TEXTO DADO »
━━━━━━━━━━

En la víspera de estas elecciones, la economía brasileña sigue
estancada. después de una gran recesión en su historia,
cuando cayó un diez por ciento entre fines de 2014 y mediados de 2016, y
dejó una tasa de desempleo de más del doce por ciento, se espera que
crezca poco más de uno por ciento este año, repitiendo el pobre
desempeño de 2017.
La situación fiscal es preocupante con un déficit
nominal de 7,5 por ciento del PBI, y la deuda pública está en en 77 por
ciento del PBI, en términos brutos. Así, los futuros presidente y
gobernadores de los estados tendrán poco espacio para implementar
políticas públicas. Positivo, sólo que la inflación parece estar
controlada en alrededor del cuatro por ciento anual, y que el sector
externo muestra un déficit en cuenta corriente del balance de pago del
uno por ciento del PBI, combinado con un elevado monto de reservas
internacionales.
Vistos aisladamente, sin embargo, estos datos macroeconómicos
reflejan un cuadro difícil pero reversible en condiciones normales, si
Brasil volviese a crecer.

━━━━━━━━━━

MATERIAL LISTADO »
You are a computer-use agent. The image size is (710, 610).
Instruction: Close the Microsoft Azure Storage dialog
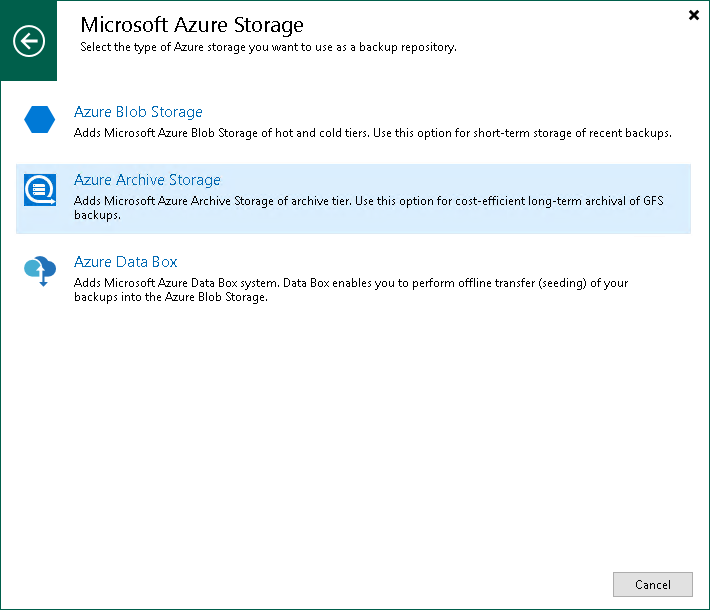click(694, 15)
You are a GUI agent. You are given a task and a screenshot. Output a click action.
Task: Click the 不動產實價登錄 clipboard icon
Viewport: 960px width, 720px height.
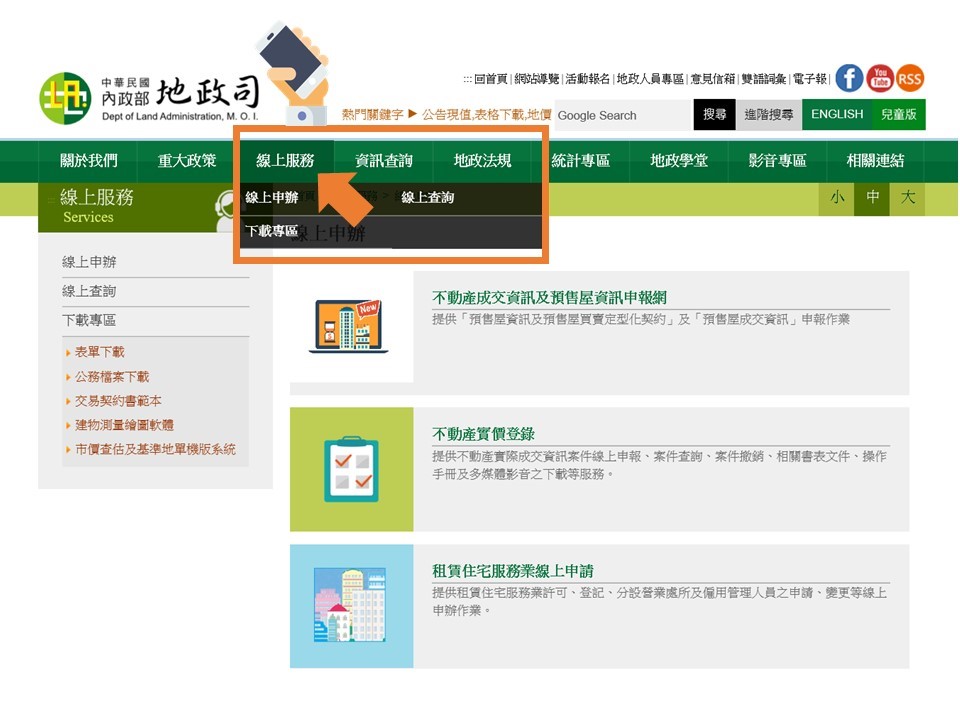[351, 469]
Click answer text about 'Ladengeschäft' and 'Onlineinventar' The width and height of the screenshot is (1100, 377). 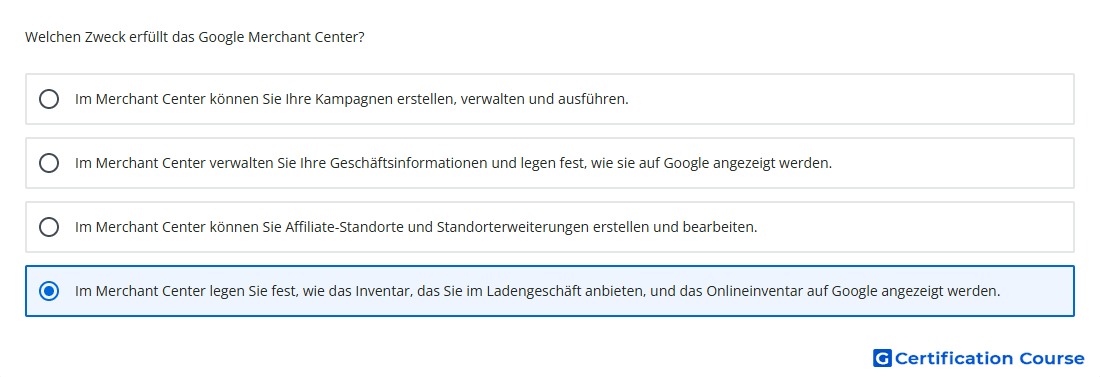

━━━━━━━━━━

TAREAS POR REALIZAR »
[1] Según el texto sobre la economía brasileña, indica si cada afirmación coincide con él, con sí o no y las palabras exactas del texto que lo deciden. (a) La inflación parece controlada en torno al cuatro por ciento anual. (b) Se espera que la economía crezca más del tres por ciento este año. (c) Tras la recesión, la tasa de desempleo quedó por debajo del diez por ciento.
[2] Continúa el texto sobre la economía brasileña a partir de su última oración.

RESULTADOS ESPERADOS »
[1]
(a) Sí: «la inflación parece estar controlada en alrededor del cuatro por ciento anual».
(b) No: «se espera que crezca poco más de uno por ciento este año».
(c) No: «dejó una tasa de desempleo de más del doce por ciento».

[2]
El gran problema es que el país dejó de
funcionar de un modo normal. En el Congreso Nacional, las disputas
partidarias parecen haber pulverizado la posibilidad de llegar a
acuerdos que garanticen estabilidad en los mandatos.
En un país que se
ha polarizado como nunca, estos impactos se sienten en las instituciones
que deberían quedar al margen de estas disputas. El antiguo adagio popular “para los amigos, todo, para los enemigos la ley”,
manifestándose en interpretaciones subjetivas de leyes y procesos
judiciales, pareciera estar más vivo que nunca. Económicamente, esto
impacta paralizando el funcionamiento del sector público e inhibe al
privado en llevar adelante obras de infraestructura esenciales para el
crecimiento.
Los dos candidatos que parecen que definirán el pleito electoral
manifiestan visiones y soluciones para la economía diametralmente
opuestas. Por un lado, el diputado nacional Jair Bolsonaro, ex capitán
del ejército, expresa la insatisfacción popular con “todo eso que está
ahí”.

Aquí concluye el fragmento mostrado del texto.